Cumopsis fagei

Scientific classification
- Kingdom: Animalia
- Phylum: Arthropoda
- Clade: Pancrustacea
- Class: Malacostraca
- Order: Cumacea
- Family: Bodotriidae
- Genus: Cumopsis
- Species: C. fagei
- Binomial name: Cumopsis fagei (Băcescu, 1956)

= Cumopsis fagei =

- Genus: Cumopsis
- Species: fagei
- Authority: (Băcescu, 1956)

Species of hooded shrimp

Cumopsis fagei is a species of hooded shrimp from the family Bodotriidae. It is named for the French zoologist Louis Fage, and so should be pronounced /'fɑːZi:/.

Body plan of a typical cumacean.

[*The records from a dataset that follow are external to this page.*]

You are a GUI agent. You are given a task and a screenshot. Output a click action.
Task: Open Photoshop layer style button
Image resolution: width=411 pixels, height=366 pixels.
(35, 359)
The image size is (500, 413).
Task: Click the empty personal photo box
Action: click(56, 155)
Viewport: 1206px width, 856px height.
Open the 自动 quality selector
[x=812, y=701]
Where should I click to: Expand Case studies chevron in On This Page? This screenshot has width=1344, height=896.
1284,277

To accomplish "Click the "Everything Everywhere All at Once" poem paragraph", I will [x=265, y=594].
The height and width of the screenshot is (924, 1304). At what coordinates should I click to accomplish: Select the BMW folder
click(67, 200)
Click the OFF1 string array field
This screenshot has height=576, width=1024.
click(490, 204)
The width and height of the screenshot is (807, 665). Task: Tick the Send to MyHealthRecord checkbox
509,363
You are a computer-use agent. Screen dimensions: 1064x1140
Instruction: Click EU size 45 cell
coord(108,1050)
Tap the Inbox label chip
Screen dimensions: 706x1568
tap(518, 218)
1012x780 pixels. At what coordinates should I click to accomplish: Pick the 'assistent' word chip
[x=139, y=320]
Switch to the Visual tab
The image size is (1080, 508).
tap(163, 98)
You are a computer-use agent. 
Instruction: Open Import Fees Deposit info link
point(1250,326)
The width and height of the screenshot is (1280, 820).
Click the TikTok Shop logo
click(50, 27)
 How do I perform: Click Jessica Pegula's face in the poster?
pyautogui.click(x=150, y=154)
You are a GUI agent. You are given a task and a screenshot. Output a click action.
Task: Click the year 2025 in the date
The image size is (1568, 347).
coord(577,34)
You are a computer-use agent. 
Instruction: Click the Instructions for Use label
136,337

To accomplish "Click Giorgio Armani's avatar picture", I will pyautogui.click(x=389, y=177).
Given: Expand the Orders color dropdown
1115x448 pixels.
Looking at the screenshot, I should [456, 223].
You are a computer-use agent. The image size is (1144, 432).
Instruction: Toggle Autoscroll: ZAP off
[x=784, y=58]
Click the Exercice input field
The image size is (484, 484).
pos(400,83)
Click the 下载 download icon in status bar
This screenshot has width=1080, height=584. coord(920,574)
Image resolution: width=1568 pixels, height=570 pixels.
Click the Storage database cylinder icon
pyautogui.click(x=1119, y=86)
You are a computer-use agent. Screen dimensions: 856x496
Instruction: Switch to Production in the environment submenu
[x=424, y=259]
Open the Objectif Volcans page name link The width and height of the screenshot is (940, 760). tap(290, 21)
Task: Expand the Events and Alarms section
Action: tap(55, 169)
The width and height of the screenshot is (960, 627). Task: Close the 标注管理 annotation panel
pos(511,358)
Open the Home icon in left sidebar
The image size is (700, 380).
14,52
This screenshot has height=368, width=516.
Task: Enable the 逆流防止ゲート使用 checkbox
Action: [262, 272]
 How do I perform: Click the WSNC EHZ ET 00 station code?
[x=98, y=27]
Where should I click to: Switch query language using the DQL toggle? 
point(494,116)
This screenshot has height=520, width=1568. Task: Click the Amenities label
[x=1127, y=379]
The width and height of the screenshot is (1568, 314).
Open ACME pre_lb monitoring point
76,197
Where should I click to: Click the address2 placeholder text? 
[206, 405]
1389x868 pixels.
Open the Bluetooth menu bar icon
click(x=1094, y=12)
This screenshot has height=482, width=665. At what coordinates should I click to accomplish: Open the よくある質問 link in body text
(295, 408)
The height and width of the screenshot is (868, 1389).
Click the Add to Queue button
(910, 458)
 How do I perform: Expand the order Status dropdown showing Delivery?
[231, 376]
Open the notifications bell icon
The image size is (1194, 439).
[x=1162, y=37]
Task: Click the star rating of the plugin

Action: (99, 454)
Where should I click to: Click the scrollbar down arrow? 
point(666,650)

See in article text for C. fagei's difference from this image.

==Description==
C. fagei is small, about 6 mm (1/4 inch) long.

C. fagei can be differentiated from similar cumaceans in that it has:
- a carapace without lateral folds
- pereon segments are smooth dorsally
- the female uropod ('tail-foot') is as long as the combined length of the three posterior pleon segments
- the proximal segment of the exopod is longer than the distal segment, which terminates with a strong spine but lacks spines on its inner edge
==Ecology==
As with other hooded shrimp, C. fagei is gonochoric and sexually dimorphic. It swarms nocturnally to breed. Females brood eggs in the brood pouch (marsupium), where they moult, become mancas and leave.

==Distribution==
Cumopsis fagei is found in the Eastern Atlantic, off of Ireland, Great Britain, Morocco and France. It lives in the demersal zone, sandy beaches and in the sublittoral zone.